In the early versions of git, the internal representation of a tree was literally this simple; it was a file with all of the filenames and their SHA1 hashes (and their permissions and so on). This worked fine for git itself, but when Linus started trying to apply this to larger things (like say the Linux kernel) it rapidly became obvious that there was a drawback to this simple approach. A list of all of the files in the Linux kernel is a pretty big thing, and most commits change only a very few files, so commits were creating big new tree objects where almost all of the contents were the same as the previous version of the tree. This was a very inefficient representation.
(It's not just an issue of disk space. Unnecessarily large tree objects take longer to generate and process and compare and so on; the code spends a lot of time doing pointless work.)
Linus's solution was to make tree objects hierarchical, containing both filenames and pointers to (sub-)tree objects to represent subdirectories. This means that a commit's tree can reuse the sub-tree objects for all of the subdirectories that haven't changed from the last commit (well, from any commit, really); for typical commits, almost all of the tree is the same as the last time around so almost all of the objects are reused as-is.
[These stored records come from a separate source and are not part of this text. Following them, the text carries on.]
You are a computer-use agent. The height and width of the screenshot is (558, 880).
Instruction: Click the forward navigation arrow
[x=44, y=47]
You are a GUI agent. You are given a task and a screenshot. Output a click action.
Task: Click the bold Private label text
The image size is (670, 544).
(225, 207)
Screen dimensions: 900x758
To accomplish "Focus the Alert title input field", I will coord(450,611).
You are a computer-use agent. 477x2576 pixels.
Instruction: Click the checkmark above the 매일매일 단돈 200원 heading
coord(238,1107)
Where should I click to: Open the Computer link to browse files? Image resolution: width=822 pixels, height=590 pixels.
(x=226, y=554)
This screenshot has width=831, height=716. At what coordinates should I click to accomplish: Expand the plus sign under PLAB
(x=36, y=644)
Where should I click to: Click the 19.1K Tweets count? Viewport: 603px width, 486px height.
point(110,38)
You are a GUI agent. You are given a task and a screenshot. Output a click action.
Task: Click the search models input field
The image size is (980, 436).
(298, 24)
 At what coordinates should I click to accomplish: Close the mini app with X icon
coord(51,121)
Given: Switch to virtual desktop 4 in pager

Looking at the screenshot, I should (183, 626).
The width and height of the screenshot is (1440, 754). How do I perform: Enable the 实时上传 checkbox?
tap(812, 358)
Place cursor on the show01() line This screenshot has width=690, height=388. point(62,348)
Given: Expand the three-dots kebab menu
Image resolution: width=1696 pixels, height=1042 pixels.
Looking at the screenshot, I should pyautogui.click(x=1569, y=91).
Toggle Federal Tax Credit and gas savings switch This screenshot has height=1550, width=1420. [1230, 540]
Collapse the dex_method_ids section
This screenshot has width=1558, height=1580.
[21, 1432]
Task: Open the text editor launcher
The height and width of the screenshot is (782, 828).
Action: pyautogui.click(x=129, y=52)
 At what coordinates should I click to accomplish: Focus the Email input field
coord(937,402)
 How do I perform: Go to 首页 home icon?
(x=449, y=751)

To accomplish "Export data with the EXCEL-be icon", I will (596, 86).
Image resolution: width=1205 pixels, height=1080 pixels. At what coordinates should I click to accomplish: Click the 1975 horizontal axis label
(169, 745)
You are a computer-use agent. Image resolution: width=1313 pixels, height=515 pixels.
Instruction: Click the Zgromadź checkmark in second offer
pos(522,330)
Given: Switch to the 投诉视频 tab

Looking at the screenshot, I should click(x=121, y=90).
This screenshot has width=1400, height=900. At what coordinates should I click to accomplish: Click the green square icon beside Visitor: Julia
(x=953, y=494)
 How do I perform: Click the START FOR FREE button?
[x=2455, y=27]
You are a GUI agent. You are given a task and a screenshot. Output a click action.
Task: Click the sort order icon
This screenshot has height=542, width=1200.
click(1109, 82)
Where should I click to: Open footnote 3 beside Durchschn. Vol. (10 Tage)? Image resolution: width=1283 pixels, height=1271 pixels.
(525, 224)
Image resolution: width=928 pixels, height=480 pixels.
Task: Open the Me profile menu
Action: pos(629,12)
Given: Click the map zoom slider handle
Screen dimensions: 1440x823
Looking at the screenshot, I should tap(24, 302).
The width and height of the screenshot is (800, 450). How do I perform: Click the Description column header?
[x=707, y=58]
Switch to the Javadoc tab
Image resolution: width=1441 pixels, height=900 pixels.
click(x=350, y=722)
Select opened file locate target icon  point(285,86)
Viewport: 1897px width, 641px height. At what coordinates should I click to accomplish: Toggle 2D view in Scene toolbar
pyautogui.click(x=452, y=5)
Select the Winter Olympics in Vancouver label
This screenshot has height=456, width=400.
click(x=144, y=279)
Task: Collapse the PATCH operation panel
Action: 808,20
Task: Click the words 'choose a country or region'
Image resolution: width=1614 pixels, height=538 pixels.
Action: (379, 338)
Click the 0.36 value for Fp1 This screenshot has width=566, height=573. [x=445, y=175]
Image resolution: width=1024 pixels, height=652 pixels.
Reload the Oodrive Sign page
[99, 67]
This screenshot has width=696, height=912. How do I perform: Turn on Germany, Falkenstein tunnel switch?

And the bits of the tree representation that do change are relatively small, since individual directories tend to not be very large.
(When a file changes, every tree object between it and the root of the repository also has to change. The file's subdirectory tree object changes because the file's SHA1 has changed, the tree object of the subdirectory's parent has to change because now the subdirectory tree object has a different SHA1 itself, and so on up to the root.)
A disclaimer: this is how I remember things going. I have to admit that I haven't gone back to the appropriate mailing list archives to double-check that my memory is completely correct here.
Sidebar: some numbers on tree sizes
A null-separated list of all of the files in a current Linux kernel tree is over a megabyte; a git tree version of this would be larger, since it also needs to encode SHA1s and file permissions. Even compressed with gzip this file list is over 180 KB.